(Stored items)
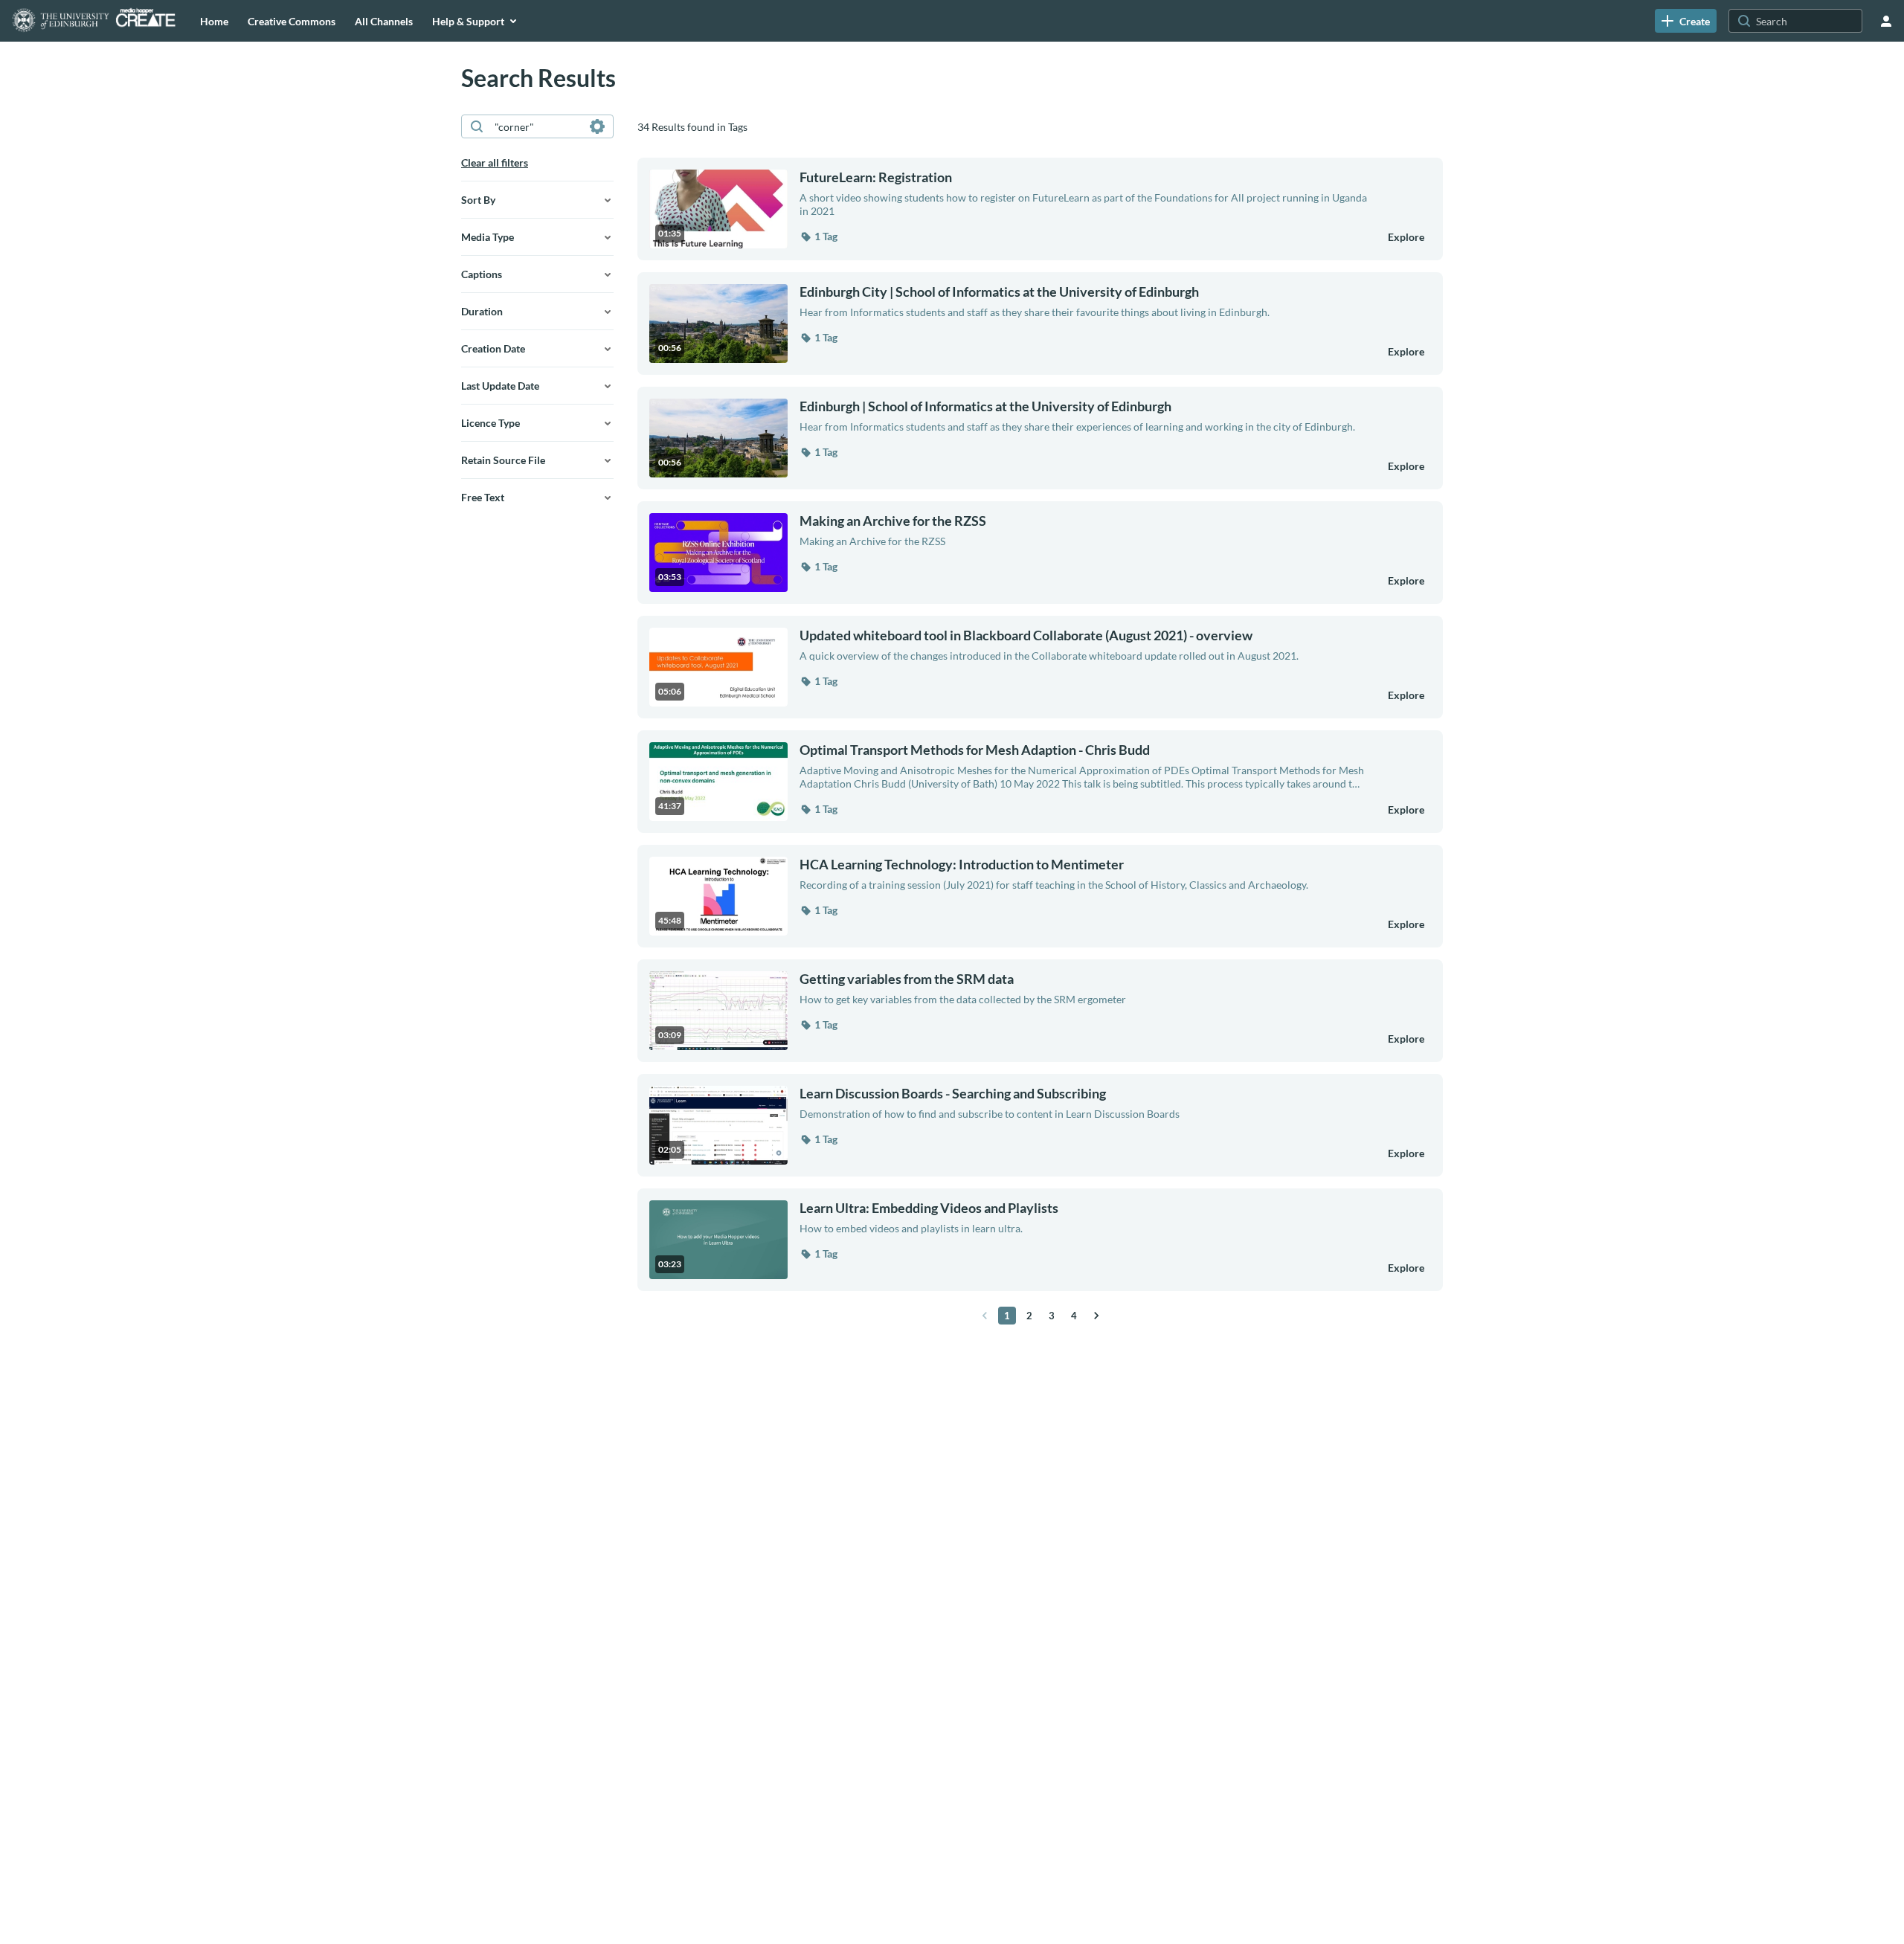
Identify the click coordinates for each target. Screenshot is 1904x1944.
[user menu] (1886, 21)
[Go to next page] (1096, 1316)
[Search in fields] (597, 126)
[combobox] (537, 126)
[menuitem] (214, 21)
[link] (1686, 21)
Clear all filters (494, 162)
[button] (818, 236)
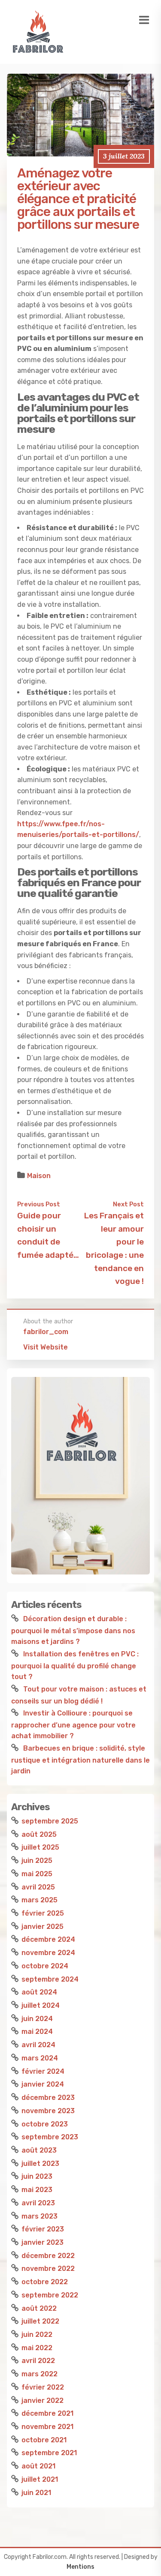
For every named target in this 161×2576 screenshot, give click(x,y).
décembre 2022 (48, 2256)
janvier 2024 (42, 2084)
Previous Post (38, 1204)
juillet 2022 (40, 2321)
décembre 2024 (48, 1939)
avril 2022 (38, 2361)
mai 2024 (37, 2031)
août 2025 (39, 1834)
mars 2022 (39, 2374)
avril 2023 (38, 2203)
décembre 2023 (48, 2097)
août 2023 (39, 2150)
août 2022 (39, 2308)
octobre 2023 (44, 2124)
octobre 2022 (44, 2282)
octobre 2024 (44, 1966)
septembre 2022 (49, 2295)
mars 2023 (39, 2216)
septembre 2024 (50, 1979)
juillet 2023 (40, 2163)
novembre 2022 (48, 2268)
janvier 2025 (42, 1926)
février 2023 (42, 2229)
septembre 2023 (49, 2137)
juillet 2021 (39, 2479)
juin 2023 (36, 2176)
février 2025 (42, 1913)
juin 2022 (36, 2334)
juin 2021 (36, 2493)
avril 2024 (38, 2045)
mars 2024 (39, 2058)
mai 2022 (36, 2348)
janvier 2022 (42, 2400)
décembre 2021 (47, 2413)
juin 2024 (37, 2019)
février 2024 (42, 2071)
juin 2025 (36, 1860)
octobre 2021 (44, 2440)
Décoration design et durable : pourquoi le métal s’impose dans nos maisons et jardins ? (73, 1630)
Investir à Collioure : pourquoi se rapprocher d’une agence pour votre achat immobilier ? (73, 1724)
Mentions (80, 2566)
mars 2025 (39, 1900)
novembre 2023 (48, 2111)
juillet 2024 (40, 2005)
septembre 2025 (49, 1821)
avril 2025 (38, 1887)
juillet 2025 (40, 1847)
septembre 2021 (49, 2453)
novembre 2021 (47, 2427)
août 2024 (39, 1992)
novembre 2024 (48, 1953)
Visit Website (45, 1347)
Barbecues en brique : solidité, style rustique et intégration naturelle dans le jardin (80, 1759)
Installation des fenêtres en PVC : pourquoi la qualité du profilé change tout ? (75, 1665)
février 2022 (42, 2387)
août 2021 (38, 2466)
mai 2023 (36, 2190)
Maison (39, 1176)
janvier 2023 (42, 2242)
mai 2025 (36, 1874)
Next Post (128, 1204)
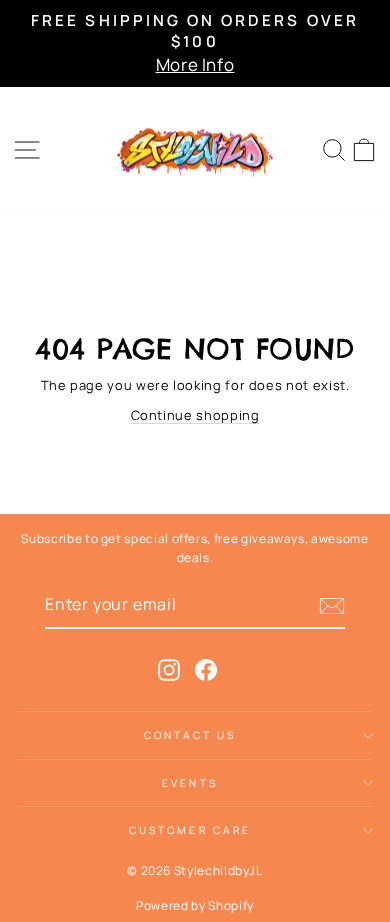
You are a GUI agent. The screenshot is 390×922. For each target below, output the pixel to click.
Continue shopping (195, 415)
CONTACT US (190, 735)
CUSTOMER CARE (190, 830)
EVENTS (190, 783)
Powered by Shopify (195, 905)
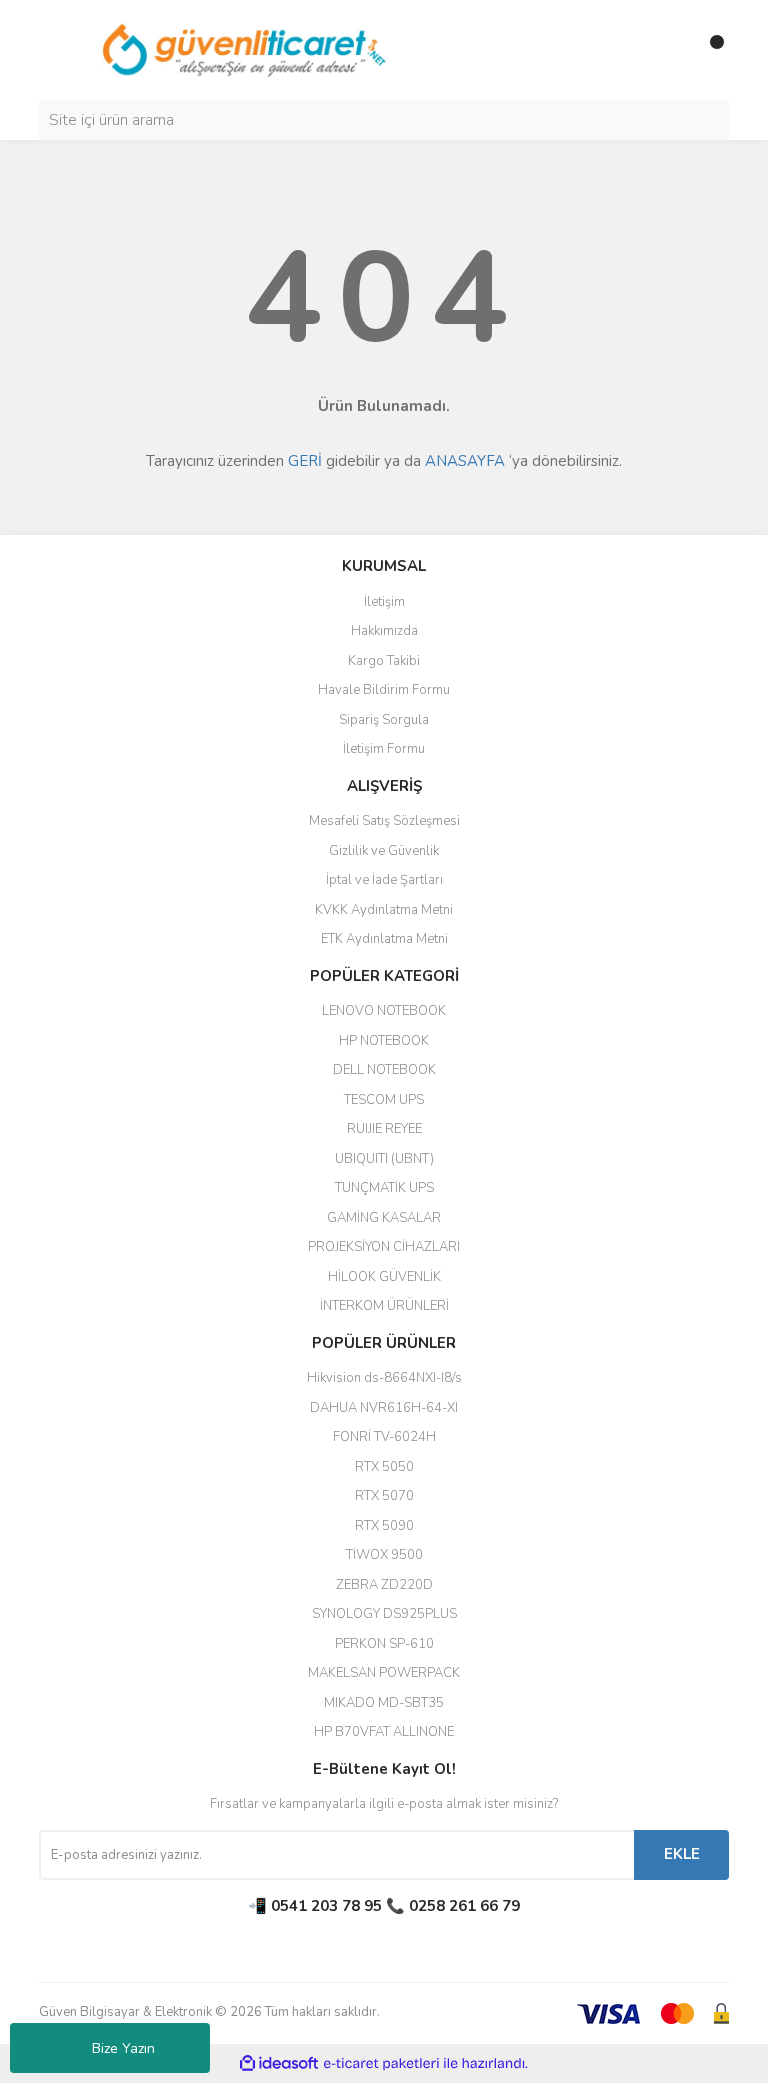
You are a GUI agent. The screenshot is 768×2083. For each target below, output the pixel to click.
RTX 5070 (384, 1496)
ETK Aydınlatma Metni (384, 939)
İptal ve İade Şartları (384, 880)
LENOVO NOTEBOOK (384, 1011)
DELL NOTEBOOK (384, 1070)
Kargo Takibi (384, 661)
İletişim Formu (384, 749)
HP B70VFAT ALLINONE (384, 1732)
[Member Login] (669, 50)
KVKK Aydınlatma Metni (384, 910)
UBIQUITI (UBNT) (384, 1159)
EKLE (682, 1854)
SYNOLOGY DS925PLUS (384, 1614)
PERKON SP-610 (384, 1644)
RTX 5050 (384, 1467)
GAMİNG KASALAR (384, 1218)
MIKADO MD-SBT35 (384, 1703)
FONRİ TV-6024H (384, 1437)
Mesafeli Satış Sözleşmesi (384, 821)
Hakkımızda (384, 631)
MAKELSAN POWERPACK (384, 1673)
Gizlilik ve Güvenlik (384, 851)
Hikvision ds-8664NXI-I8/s (384, 1378)
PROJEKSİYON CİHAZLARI (384, 1247)
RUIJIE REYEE (384, 1129)
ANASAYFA (465, 461)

■ **TASK DESCRIPTION**
Give the records again exactly, minus the pictures.

■ **OUTPUT BELOW**
Identify the click coordinates for each target. Screenshot is 1904x1944.
[user menu] (1886, 21)
[Go to next page] (1096, 1316)
[Search in fields] (597, 126)
[combobox] (537, 126)
[menuitem] (214, 21)
[link] (1686, 21)
Clear all filters (494, 162)
[button] (818, 236)
For every named target in this 161×2576 screenshot, give click(x,y).
décembre 2022 (48, 2256)
janvier 2024 (42, 2084)
Previous Post (38, 1204)
juillet 2022 (40, 2321)
décembre 2024 (48, 1939)
avril 2022 (38, 2361)
mai 2024 (37, 2031)
août 2025 (39, 1834)
mars 2022 (39, 2374)
avril 2023 (38, 2203)
décembre 2023 (48, 2097)
août 2023 (39, 2150)
août 2022 (39, 2308)
octobre 2023 (44, 2124)
octobre 2022 (44, 2282)
octobre 2024 (44, 1966)
septembre 2022 (49, 2295)
mars 2023 (39, 2216)
septembre 2024 (50, 1979)
juillet 2023 (40, 2163)
novembre 2022 (48, 2268)
janvier 2025 (42, 1926)
février 2023 (42, 2229)
septembre 2023 (49, 2137)
juillet 2021 (39, 2479)
juin 2023 (36, 2176)
février 2025 (42, 1913)
juin 2022 (36, 2334)
juin 2021 (36, 2493)
avril 2024 (38, 2045)
mars 2024 (39, 2058)
mai 2022 (36, 2348)
janvier 2022 (42, 2400)
décembre 2021 (47, 2413)
juin 2024 (37, 2019)
février 2024 (42, 2071)
juin 2025 (36, 1860)
octobre 2021 (44, 2440)
Décoration design et durable : pourquoi le métal s’impose dans nos maisons et jardins ? (73, 1630)
Investir à Collioure : pourquoi se rapprocher d’une agence pour votre achat immobilier ? (73, 1724)
Mentions (80, 2566)
mars 2025 (39, 1900)
novembre 2023 (48, 2111)
juillet 2024 (40, 2005)
septembre 2025 (49, 1821)
avril 2025 (38, 1887)
juillet 2025 (40, 1847)
septembre 2021 (49, 2453)
novembre 2021 (47, 2427)
août 2024 (39, 1992)
novembre 2024 (48, 1953)
Visit Website (45, 1347)
Barbecues en brique : solidité, style rustique et intégration naturelle dans le jardin (80, 1759)
Installation des fenêtres en PVC : pourquoi la qualité du profilé change tout ? (75, 1665)
février 2022 (42, 2387)
août 2021 (38, 2466)
mai 2023 (36, 2190)
Maison (39, 1176)
janvier 2023 (42, 2242)
mai 2025 (36, 1874)
Next Post (128, 1204)
You are a GUI agent. The screenshot is 390×922. For each target below, output the pixel to click.
Continue shopping (195, 415)
CONTACT US (190, 735)
CUSTOMER CARE (190, 830)
EVENTS (190, 783)
Powered by Shopify (195, 905)
You are a GUI agent. The screenshot is 768×2083. For each target below, output the pixel to click.
RTX 5070 (384, 1496)
ETK Aydınlatma Metni (384, 939)
İptal ve İade Şartları (384, 880)
LENOVO NOTEBOOK (384, 1011)
DELL NOTEBOOK (384, 1070)
Kargo Takibi (384, 661)
İletişim Formu (384, 749)
HP B70VFAT ALLINONE (384, 1732)
[Member Login] (669, 50)
KVKK Aydınlatma Metni (384, 910)
UBIQUITI (UBNT) (384, 1159)
EKLE (682, 1854)
SYNOLOGY DS925PLUS (384, 1614)
PERKON SP-610 (384, 1644)
RTX 5050 (384, 1467)
GAMİNG KASALAR (384, 1218)
MIKADO MD-SBT35 (384, 1703)
FONRİ TV-6024H (384, 1437)
Mesafeli Satış Sözleşmesi (384, 821)
Hakkımızda (384, 631)
MAKELSAN POWERPACK (384, 1673)
Gizlilik ve Güvenlik (384, 851)
Hikvision ds-8664NXI-I8/s (384, 1378)
PROJEKSİYON CİHAZLARI (384, 1247)
RUIJIE REYEE (384, 1129)
ANASAYFA (465, 461)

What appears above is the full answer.